(Collection entries)
◆ ◆ ◆ ◆ ◆ ◆ ◆

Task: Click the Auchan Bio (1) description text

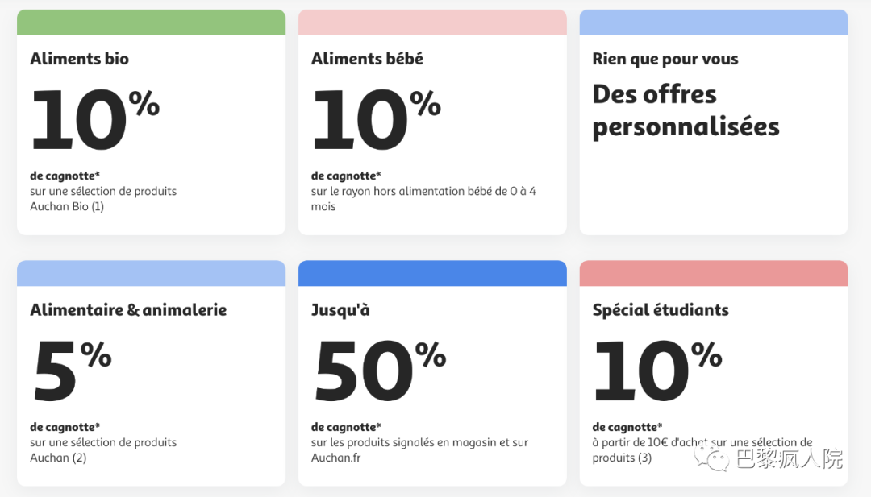Action: coord(67,206)
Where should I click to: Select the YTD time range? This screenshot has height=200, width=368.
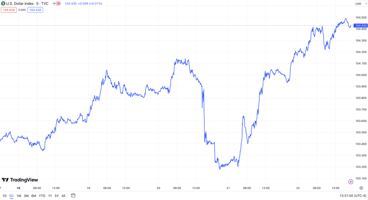(x=42, y=196)
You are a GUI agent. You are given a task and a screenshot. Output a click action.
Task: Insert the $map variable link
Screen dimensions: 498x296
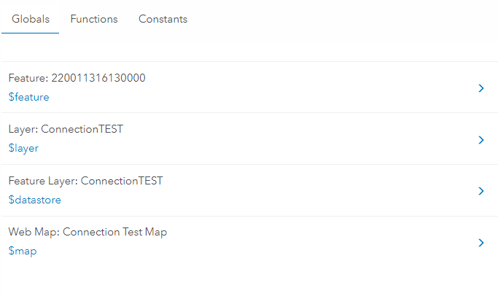coord(22,251)
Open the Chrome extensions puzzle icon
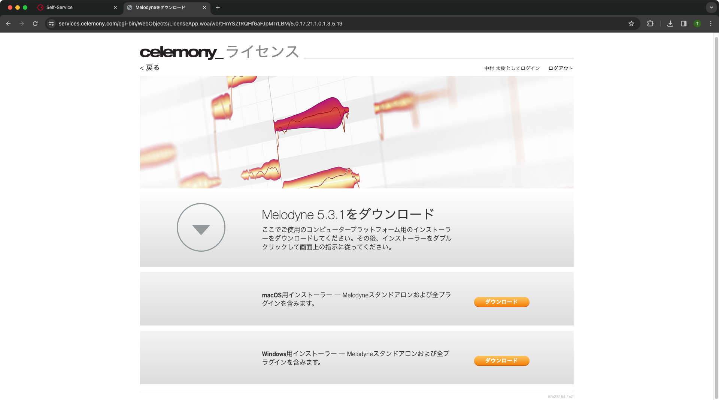The height and width of the screenshot is (400, 719). [x=650, y=24]
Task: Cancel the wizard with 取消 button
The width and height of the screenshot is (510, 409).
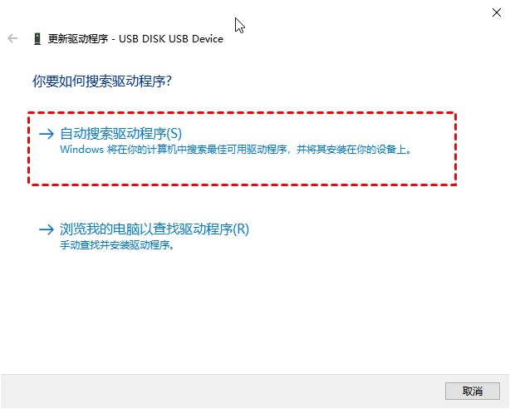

◆ ◆ ◆ ◆ ◆ ◆ ◆

* [Work instructions]: Copy out every line of the records above word for word, leaving out the pictures.

* [Full output]:
Task: Click the Auchan Bio (1) description text

Action: coord(67,206)
Where should I click to: Select the YTD time range? This screenshot has height=200, width=368.
(x=42, y=196)
You are a GUI agent. You are given a task and a screenshot. Output a click action.
Task: Insert the $map variable link
Screen dimensions: 498x296
coord(22,251)
Open the Chrome extensions puzzle icon
The height and width of the screenshot is (400, 719). [x=650, y=24]
Task: Cancel the wizard with 取消 button
The width and height of the screenshot is (510, 409).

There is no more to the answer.